REQUEST 1: In the Jetson Orin memory leak thread, reproduce the passage verbatim: begin at the words "Hello, I have" and stop after "minutes to start.".
REQUEST 2: According to the Jetson Orin memory leak thread, how long can the pipeline take to start?
REQUEST 3: Condense the paragraph of the Jetson Orin memory leak thread that begins "I have noticed that the memory usage" into a short bulleted list that keeps its main facts.

Memory Leak on Jetson Orin when calculating ComputeCache with videotestsrc

• Hardware Platform (Jetson / GPU): Jetson AGX/NX Orin
• DeepStream Version: 6.3
• JetPack Version (valid for Jetson only) : 5.1.3
• TensorRT Version: 8.5.2-1+cuda11.4
• Issue Type( questions, new requirements, bugs): questions/bugs

Hello, I have recently encountered high memory usage for fairly trivial Deepstream programs on Jetson Orin, compared to Jeston Xavier platforms.

I have noticed that the memory usage is about 10x higher and the pipeline takes takes up to 2 minutes to start.
After some work, I correlated this to the .nv/ComputeCache/ directory and the JIT compilation of kernels.

SUPPLIED MATERIAL:
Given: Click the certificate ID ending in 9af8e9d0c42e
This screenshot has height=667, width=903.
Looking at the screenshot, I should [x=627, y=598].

EXERCISE RESPONSE 1:
Hello, I have recently encountered high memory usage for fairly trivial Deepstream programs on Jetson Orin, compared to Jeston Xavier platforms.

I have noticed that the memory usage is about 10x higher and the pipeline takes takes up to 2 minutes to start.

EXERCISE RESPONSE 2: Up to 2 minutes.

EXERCISE RESPONSE 3:
- Memory usage is about 10x higher.
- The pipeline takes up to 2 minutes to start.
- The problem was correlated to the .nv/ComputeCache/ directory and the JIT compilation of kernels.